Participating patients and volunteers - informed consent
In addition to any necessary approval for the research study as a whole to proceed, other types of permission are also often required. If the research is a patient or population study, consent from the participants will be required in most cases. This means that the participants must have been informed and must have understood the purpose of the study as well as any risks and benefits involved in participation, and they must have subsequently agreed to participate.
Researchers who need to conduct animal experiments require special permission; read more about this on the page about animal experiments.
Research on samples and register data
Research on human blood, tissue etc. normally requires ethical approval. This applies regardless of whether the material is from a living person or a deceased person. If the sample is to be stored in a biobank, the sample provider must have consented to this.
In case of major register studies based on previously collected personal data (which is available in quality registers and population registers, for example) it is not always a requirement that participants renew their consent to a researcher using the material. Such cases are usually dealt with through a simplified procedure in which information is disseminated via websites and daily media. The information is to contain details of how to proceed if one does not wish to be included in the study.
Good research practice
Good research practice means, among other things, that relevant legal regulations and ethical demands are fulfilled.
Since 2020 there is a certain legal act in Sweden on good research practice and research misconduct: The Act on Responsibility for Good Research Practice a nd the Examination of Research Misconduct
The act defines research misconduct as fabrication, falsification or plagiarism that is committed intentionally or through gross negligence when planning, conducting or reporting research.
Suspected research misconduct is investigated by The National Board for Assessment of Research Misconduct.
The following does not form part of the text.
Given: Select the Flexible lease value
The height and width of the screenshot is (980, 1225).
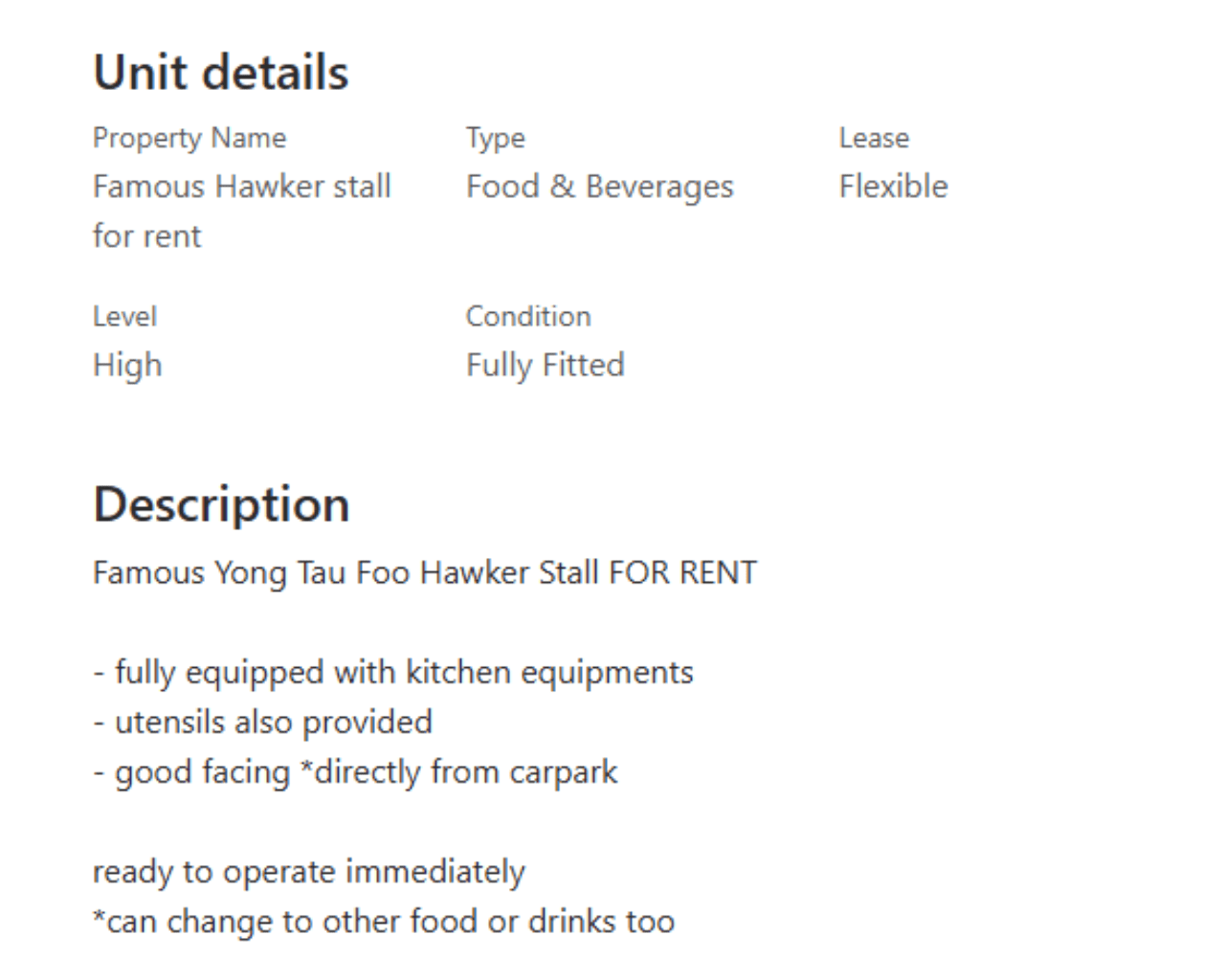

There are more actions which can interfere with good research practice than those defined as research misconduct in the legal act. Examples:
- providing incorrect information about a person’s contributions to research
- without permission including and using data in your research belonging to someone else
Notifications on these matters are to be handled by Lund University.
Ethical review authority
The Swedish ethical review authority, Etikprövningsmyndigheten, operates under the supervision of the Ministry of Education and Research. The authority processes applications for permission from Swedish universities and higher education institutions.
Etikprövningsmyndigheten was launched on 1 January 2019 and it replaces six regional ethic review boards which before has handled the applications.
The head office of Etikprövningsmyndigheten is situated in Uppsala.